Soft Power and the Case of Iraq
Bose, Purnima; Lyons, Laura E.http://www.solidarity-us.org/site/node/4417
Publisher: Against the Current
Date Written: 01/05/2015
Year Published: 2015
Resource Type: Article
Cx Number: CX20950
Following the U.S. invasion of Iraq in 2003, pundits have touted the desirability of pursuing "soft power" as a supplement to military action in Iraq and other parts of the Muslim world.
Soft power operates partly through what is called "public diplomacy" by projecting what are deemed "American values" abroad through media channels, cultural exports, and the creation of institutional exchanges with other countries.
In relation to Iraq, educational initiatives occupy a prominent place in the policy discourse of soft power and public diplomacy in the highly visible creation of programs for Iraqi scholars to study abroad.

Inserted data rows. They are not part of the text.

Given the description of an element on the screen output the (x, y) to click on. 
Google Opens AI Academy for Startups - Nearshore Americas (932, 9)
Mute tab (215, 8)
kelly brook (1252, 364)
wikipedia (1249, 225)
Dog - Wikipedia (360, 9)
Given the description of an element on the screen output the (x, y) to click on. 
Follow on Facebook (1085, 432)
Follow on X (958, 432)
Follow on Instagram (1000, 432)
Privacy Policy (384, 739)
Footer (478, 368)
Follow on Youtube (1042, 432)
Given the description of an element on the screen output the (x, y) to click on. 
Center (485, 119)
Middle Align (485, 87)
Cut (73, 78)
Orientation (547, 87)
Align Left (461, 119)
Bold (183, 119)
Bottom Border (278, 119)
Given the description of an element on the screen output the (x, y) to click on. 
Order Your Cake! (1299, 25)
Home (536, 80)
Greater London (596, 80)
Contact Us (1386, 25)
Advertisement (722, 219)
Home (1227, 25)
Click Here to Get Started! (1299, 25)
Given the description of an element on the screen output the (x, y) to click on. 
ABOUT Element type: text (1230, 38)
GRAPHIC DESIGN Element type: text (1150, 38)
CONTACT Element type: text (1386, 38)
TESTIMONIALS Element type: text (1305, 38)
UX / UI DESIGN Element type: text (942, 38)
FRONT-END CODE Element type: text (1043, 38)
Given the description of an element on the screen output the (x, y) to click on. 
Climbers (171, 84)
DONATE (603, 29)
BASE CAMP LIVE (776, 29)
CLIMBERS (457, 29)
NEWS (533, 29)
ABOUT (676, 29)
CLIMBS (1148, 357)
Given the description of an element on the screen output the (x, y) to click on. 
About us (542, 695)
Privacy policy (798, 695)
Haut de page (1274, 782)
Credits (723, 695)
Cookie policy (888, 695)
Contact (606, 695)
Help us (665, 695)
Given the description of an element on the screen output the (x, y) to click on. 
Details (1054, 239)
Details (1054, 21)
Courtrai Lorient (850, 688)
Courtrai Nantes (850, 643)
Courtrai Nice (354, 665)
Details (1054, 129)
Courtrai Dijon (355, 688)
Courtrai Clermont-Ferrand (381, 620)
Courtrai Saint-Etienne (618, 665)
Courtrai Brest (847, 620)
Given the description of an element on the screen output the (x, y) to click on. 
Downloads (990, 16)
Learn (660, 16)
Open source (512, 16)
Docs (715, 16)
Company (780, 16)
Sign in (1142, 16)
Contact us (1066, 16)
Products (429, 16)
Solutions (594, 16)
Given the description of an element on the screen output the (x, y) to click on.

While Iraqi government officials couch such initiatives as a form of intellectual reconstruction in which Iraqi scholars will gain the expertise abroad necessary to rebuild the educational infrastructure at home, American university officials unabashedly invoke the language of diplomacy to describe these programs and to claim that exposure to university culture will inculcate Iraqi scholars with American ideals and ultimately contribute to the spread of democracy in Iraq.